_ACTIVITY:_
Your task is to copy the stretch of lines in the records below that begins with the line containing "Tweets by @carsonsmummy (33, 2153)" and ends with the line containing "[Share On Facebook] (40, 707)", exactly as written, with nothing added.

_RECORDS TO USE:_
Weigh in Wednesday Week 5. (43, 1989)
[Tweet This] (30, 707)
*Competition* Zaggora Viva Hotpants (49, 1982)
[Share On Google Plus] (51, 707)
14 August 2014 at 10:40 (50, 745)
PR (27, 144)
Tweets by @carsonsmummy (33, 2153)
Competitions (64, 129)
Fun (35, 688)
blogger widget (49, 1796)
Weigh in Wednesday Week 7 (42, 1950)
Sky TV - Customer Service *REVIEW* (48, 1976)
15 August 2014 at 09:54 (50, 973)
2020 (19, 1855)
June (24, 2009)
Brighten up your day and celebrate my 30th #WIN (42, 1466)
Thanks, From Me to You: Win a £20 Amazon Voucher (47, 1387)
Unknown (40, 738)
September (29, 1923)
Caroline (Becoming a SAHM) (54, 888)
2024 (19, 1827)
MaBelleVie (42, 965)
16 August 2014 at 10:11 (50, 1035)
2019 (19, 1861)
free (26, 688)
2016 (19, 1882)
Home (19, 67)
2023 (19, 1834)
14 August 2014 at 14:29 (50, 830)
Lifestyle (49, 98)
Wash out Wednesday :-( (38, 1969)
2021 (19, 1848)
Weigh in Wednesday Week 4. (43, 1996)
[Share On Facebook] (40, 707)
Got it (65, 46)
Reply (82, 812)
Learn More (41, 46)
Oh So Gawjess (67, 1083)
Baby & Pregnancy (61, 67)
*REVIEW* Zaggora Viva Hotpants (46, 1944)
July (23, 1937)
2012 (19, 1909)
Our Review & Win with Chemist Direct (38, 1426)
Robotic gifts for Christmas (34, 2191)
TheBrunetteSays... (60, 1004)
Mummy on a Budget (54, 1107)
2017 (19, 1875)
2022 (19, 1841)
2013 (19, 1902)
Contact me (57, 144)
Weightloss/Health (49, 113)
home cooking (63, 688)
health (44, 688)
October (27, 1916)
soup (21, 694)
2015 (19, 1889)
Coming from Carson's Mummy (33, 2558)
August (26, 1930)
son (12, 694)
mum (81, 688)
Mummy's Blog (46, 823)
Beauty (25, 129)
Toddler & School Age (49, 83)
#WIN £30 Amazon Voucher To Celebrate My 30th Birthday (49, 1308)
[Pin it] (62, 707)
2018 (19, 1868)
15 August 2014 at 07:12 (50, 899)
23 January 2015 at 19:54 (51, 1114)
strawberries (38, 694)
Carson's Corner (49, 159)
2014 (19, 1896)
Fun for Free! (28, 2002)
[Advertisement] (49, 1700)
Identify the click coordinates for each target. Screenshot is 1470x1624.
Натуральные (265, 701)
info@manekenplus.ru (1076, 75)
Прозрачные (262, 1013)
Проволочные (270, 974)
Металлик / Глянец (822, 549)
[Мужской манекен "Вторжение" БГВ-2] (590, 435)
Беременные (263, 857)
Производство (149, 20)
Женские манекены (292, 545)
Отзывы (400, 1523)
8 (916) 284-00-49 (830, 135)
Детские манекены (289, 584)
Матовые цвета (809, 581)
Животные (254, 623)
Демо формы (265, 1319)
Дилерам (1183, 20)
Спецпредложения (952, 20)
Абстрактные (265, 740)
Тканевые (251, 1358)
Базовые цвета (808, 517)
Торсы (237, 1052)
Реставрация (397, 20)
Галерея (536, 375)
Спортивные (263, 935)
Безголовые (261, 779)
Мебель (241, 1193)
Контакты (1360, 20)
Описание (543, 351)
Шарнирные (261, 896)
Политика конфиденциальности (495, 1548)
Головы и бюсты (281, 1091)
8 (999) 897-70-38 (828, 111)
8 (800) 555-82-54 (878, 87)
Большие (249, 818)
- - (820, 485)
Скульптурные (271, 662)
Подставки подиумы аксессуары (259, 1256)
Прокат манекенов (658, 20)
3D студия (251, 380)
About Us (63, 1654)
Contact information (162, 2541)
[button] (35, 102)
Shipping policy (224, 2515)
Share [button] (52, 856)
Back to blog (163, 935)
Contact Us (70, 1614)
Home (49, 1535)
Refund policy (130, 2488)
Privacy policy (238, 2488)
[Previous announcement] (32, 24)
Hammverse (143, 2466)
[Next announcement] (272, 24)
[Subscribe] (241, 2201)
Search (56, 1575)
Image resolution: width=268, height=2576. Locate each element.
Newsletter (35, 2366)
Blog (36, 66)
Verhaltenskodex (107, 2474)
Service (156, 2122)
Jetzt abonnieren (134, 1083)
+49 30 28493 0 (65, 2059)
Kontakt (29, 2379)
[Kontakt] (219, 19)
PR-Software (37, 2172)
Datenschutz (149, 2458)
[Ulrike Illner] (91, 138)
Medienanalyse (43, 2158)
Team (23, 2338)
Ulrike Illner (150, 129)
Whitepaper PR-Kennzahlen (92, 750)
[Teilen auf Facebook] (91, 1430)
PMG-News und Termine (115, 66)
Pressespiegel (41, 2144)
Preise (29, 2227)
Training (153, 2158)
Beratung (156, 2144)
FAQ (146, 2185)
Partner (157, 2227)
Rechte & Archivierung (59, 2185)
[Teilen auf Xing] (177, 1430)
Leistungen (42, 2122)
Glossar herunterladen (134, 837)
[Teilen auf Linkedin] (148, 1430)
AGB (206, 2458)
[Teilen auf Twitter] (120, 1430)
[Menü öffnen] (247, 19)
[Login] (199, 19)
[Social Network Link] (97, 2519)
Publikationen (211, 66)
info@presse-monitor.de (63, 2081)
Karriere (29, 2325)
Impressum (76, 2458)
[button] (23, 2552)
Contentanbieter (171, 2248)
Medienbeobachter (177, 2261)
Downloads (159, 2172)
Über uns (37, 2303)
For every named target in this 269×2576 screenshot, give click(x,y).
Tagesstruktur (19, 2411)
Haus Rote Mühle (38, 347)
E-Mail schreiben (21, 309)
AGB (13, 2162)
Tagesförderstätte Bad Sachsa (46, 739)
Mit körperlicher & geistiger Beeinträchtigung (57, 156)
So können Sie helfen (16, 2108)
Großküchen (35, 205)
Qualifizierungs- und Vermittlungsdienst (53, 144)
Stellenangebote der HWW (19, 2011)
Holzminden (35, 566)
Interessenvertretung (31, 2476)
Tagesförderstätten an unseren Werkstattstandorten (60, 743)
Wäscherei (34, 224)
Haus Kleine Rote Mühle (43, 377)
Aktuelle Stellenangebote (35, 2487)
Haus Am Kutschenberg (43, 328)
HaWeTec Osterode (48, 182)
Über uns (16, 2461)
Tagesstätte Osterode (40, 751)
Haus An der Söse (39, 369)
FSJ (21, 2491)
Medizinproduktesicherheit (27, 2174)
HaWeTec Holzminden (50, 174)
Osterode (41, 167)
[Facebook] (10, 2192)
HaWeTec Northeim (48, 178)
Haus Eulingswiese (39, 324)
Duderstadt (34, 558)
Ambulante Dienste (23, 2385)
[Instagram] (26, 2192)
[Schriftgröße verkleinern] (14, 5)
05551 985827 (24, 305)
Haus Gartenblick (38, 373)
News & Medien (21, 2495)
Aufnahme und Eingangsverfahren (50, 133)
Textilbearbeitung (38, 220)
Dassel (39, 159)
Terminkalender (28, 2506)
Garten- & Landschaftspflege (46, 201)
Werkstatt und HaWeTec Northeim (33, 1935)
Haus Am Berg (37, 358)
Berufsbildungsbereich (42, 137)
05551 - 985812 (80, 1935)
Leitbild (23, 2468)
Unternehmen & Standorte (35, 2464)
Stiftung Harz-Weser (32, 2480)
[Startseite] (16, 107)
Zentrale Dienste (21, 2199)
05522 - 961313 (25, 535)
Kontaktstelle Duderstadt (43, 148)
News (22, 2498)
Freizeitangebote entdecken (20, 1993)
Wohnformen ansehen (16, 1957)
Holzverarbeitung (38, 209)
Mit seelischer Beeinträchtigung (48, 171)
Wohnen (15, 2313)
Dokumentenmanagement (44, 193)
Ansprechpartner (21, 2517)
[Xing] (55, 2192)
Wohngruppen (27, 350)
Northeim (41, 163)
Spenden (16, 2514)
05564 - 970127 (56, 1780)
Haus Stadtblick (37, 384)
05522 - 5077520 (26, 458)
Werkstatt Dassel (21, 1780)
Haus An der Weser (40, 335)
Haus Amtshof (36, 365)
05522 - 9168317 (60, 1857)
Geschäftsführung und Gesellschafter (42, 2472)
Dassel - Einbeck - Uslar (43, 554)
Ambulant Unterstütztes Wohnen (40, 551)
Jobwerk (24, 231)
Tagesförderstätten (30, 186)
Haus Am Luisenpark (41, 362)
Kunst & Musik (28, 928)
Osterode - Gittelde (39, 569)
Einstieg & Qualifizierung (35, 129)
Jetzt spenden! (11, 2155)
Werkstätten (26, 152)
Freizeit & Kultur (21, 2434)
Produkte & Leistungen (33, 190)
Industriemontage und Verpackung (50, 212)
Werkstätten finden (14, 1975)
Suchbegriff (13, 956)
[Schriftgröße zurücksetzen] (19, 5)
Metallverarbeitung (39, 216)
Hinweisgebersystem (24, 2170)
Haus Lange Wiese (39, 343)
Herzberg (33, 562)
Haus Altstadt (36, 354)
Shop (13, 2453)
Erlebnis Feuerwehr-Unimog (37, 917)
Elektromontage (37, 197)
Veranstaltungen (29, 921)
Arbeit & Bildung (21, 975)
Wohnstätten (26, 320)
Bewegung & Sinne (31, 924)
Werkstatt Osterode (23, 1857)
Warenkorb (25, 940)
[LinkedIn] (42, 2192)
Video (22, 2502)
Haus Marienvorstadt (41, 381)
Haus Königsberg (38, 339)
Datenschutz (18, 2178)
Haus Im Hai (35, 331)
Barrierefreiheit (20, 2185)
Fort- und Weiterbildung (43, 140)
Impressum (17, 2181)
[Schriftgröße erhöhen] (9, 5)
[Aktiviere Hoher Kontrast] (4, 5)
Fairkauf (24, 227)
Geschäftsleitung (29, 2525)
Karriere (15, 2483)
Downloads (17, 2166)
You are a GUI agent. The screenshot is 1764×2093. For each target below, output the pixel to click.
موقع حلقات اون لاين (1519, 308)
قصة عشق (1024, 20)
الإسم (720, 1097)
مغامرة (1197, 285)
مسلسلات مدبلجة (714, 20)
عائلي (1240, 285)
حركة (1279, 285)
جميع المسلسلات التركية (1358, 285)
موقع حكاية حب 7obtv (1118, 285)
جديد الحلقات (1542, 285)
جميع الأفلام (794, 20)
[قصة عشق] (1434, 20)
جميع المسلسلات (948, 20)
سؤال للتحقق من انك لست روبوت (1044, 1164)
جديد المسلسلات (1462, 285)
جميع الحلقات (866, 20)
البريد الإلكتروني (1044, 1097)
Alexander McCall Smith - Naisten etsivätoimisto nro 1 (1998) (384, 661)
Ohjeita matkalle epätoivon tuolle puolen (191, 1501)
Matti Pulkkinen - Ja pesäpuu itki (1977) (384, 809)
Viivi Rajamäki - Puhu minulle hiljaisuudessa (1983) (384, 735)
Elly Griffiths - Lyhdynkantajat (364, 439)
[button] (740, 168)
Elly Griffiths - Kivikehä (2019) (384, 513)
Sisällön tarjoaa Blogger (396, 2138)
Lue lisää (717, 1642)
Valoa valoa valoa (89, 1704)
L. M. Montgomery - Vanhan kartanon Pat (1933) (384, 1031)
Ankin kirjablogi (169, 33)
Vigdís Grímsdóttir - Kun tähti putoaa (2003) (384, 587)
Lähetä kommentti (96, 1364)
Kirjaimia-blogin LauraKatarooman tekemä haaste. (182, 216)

_OUTPUT:_
Tweets by @carsonsmummy (33, 2153)
Competitions (64, 129)
Fun (35, 688)
blogger widget (49, 1796)
Weigh in Wednesday Week 7 (42, 1950)
Sky TV - Customer Service *REVIEW* (48, 1976)
15 August 2014 at 09:54 (50, 973)
2020 (19, 1855)
June (24, 2009)
Brighten up your day and celebrate my 30th #WIN (42, 1466)
Thanks, From Me to You: Win a £20 Amazon Voucher (47, 1387)
Unknown (40, 738)
September (29, 1923)
Caroline (Becoming a SAHM) (54, 888)
2024 (19, 1827)
MaBelleVie (42, 965)
16 August 2014 at 10:11 (50, 1035)
2019 (19, 1861)
free (26, 688)
2016 (19, 1882)
Home (19, 67)
2023 (19, 1834)
14 August 2014 at 14:29 (50, 830)
Lifestyle (49, 98)
Wash out Wednesday :-( (38, 1969)
2021 (19, 1848)
Weigh in Wednesday Week 4. (43, 1996)
[Share On Facebook] (40, 707)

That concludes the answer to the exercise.